PW 2 said that she knew PW 1.  They worked together with her.  She knew her to be mentally unstable and that she had suffered with epilepsy for 20 years.  She recalled on 13th January 2006 at about 6p.m. as they were preparing to go home the complainant PW 1 disappeared.  PW 1 did not arrive home that night and as a result the matter was reported to the Assistant Chief.  On 15th January 2006 PW 1 was found to be at home.  She was taken to the police station and later to hospital.  The P3 that was filled at the hospital was identified by this witness before court.

The Clinical Officer was PW 3.  He examined PW 1 who had attended the clinic in the company of her sister.  It was alleged that she had been raped.  He stated, “She appeared mentally confused.  HVS conducted show some pus cells there was no spermatozoa and I filled the P3 form”.

PW 4 was a police officer who investigated the matter.  He said that PW 1’s sister reported her disappearance on 15th January 2006.  The report was booked by this witness who referred PW 1 to Kangema Health Centre.  He also rearrested the appellant.  On that evidence being adduced by the prosecution the court found the appellant had a case to answer.  In his defence the appellant stated in an unsworn statement that he went to Gakira on 13th January 2006 at about 5p.m.  He talked to PW 1 and she accepted to be his wife.  They went home, cooked and slept.  The following day when they awoke the complainant went to her home to collect her clothes.  She never returned and he was arrested the following night by the Assistant Chief.  The learned magistrate found that the prosecution had proved a case beyond reasonable doubt against the appellant.

As I begin to consider this appeal I find that the word imbecile is not defined in the Penal Code.  It is also not defined in the Mental Health Act.
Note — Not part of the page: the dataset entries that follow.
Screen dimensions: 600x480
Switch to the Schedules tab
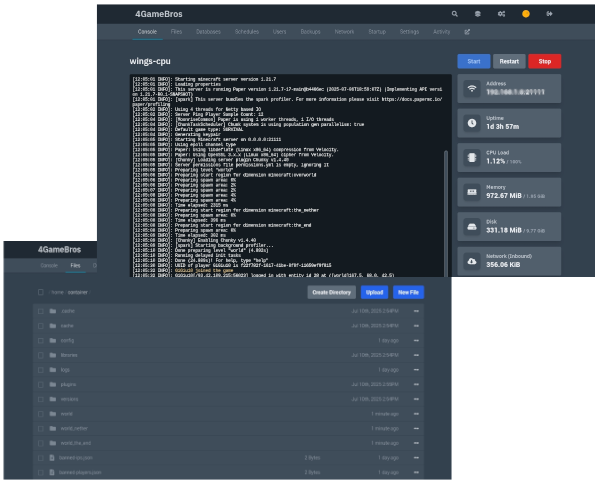[247, 32]
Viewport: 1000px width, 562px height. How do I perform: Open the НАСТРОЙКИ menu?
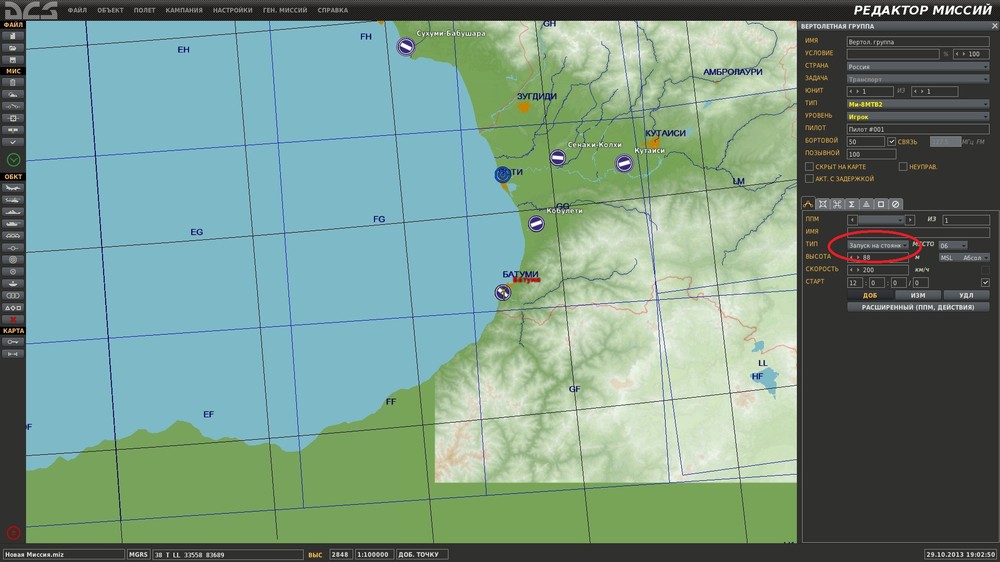232,10
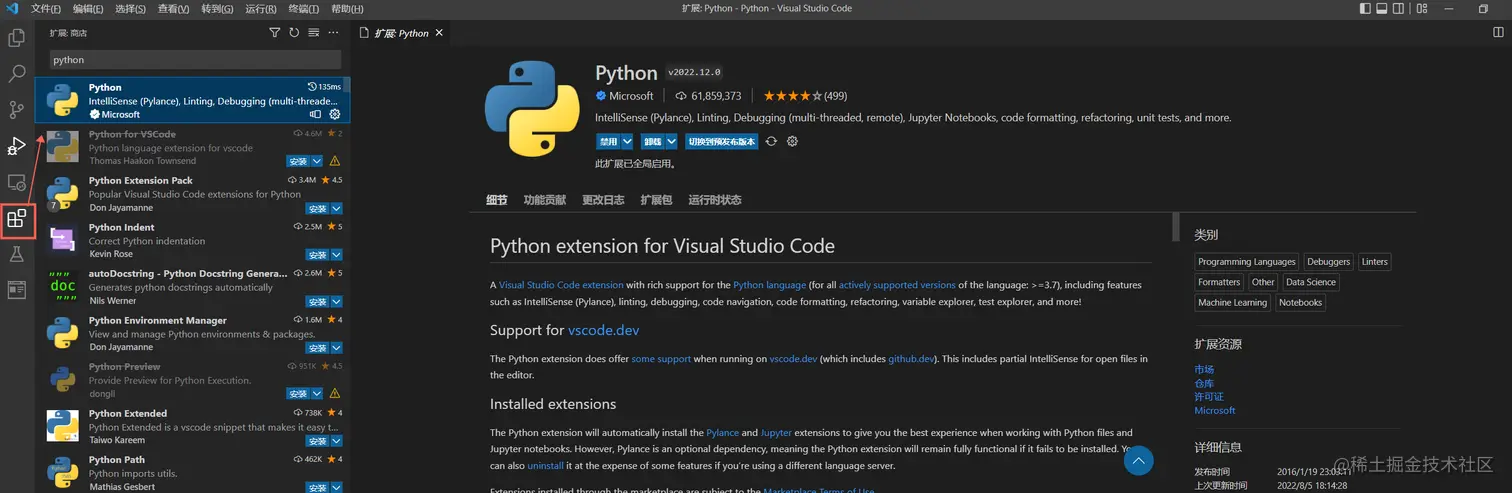Toggle primary side bar visibility
1512x493 pixels.
point(1365,9)
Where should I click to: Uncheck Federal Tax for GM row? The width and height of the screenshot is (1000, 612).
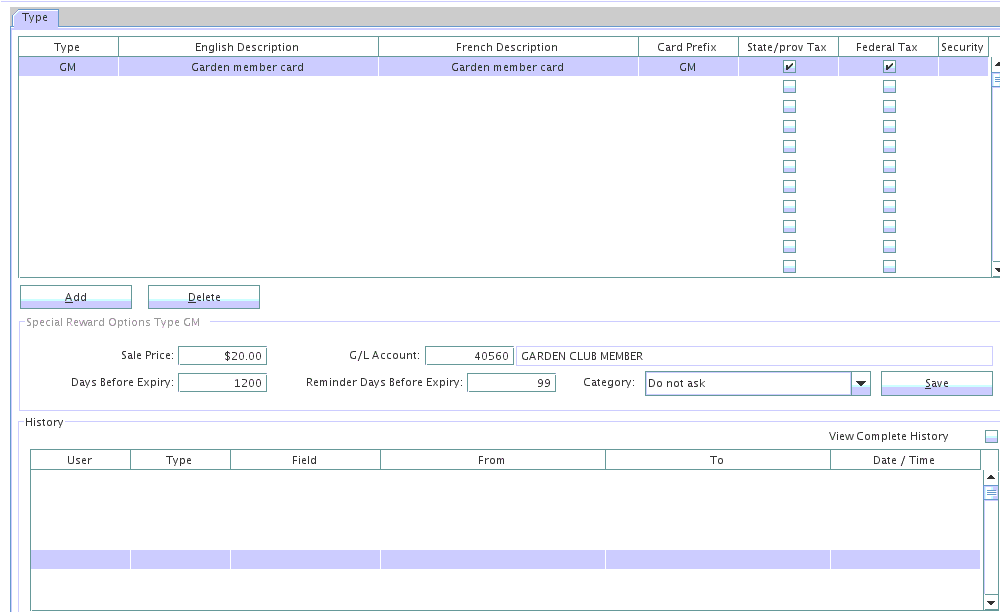[x=889, y=67]
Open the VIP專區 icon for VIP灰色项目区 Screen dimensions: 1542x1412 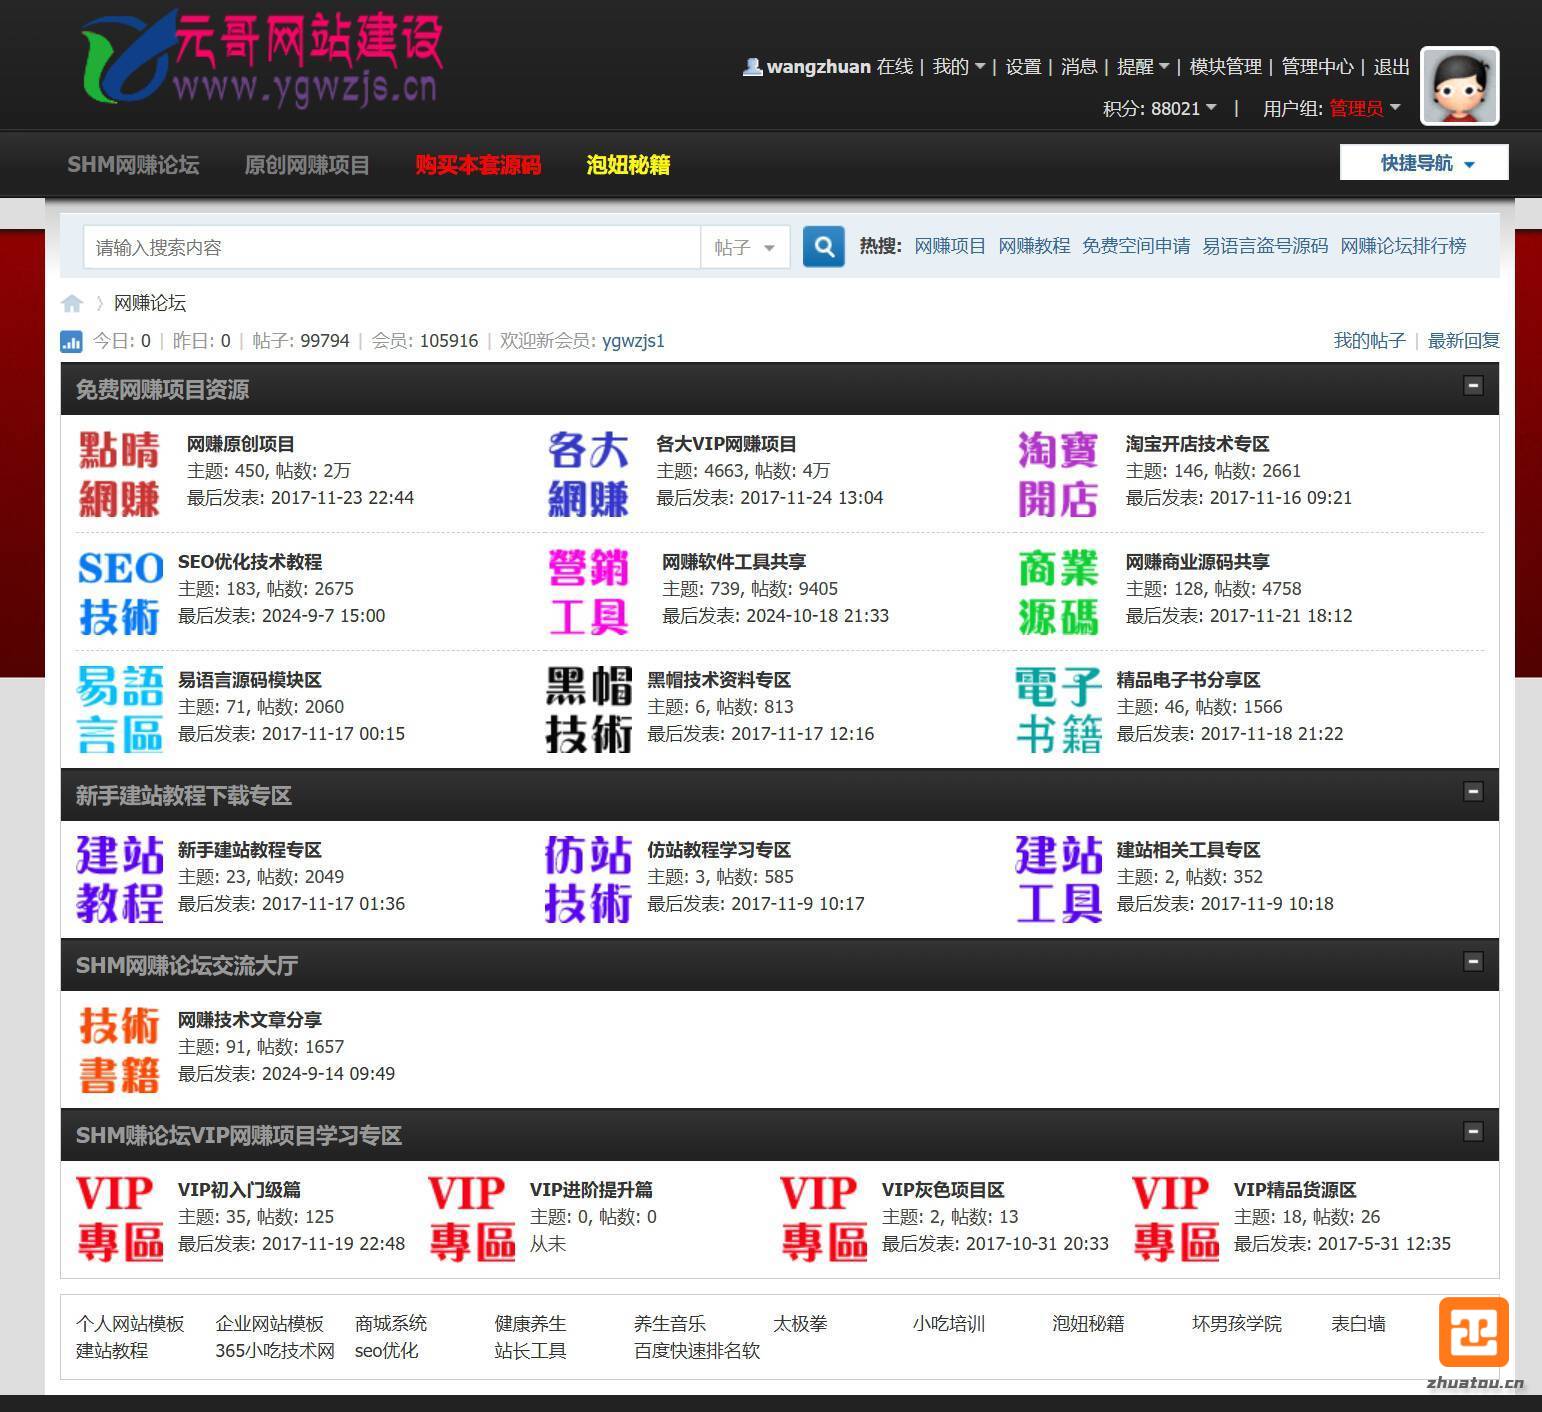[x=823, y=1218]
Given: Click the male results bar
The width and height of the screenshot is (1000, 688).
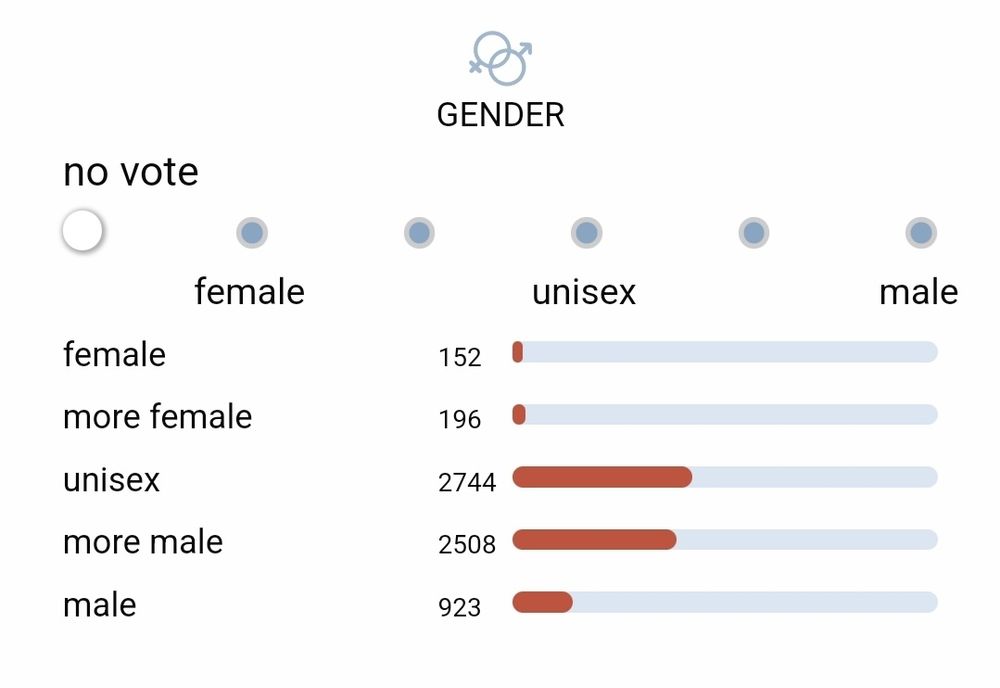Looking at the screenshot, I should [x=725, y=602].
Chamber Concise 20th century dictionary defines imbecile as; “Veeble,…… one who is imbecile; one who is incapable of managing his own affairs”.  Apart from the evidence of the Clinical Officer who stated that the complainant looked confused there was no other evidence to show that she was indeed an imbecile.  The complainant gave clear evidence of how she consented to be the wife of the appellant.  The appellant in agreement with that testimony stated that he invited her to be his wife.  PW 1 was working or selling at a market.  That does not seem someone who is incapable of managing their affair.  In the absence of medical evidence that the PW 1 was an imbecile the court cannot confirm the finding of the trial court.  Bearing in mind the evidence adduced by the prosecution and the defence offered by the appellant I find that the prosecution did not prove a case beyond reasonable doubt against the appellant.  That being the case I find that the appellant’s appeal does succeed.  Accordingly I do hereby quash the lower court’s conviction and set aside its sentence against the appellant.  I order the appellant be set free unless otherwise lawfully held.

Dated and delivered at Nyeri this 7th day of October 2008.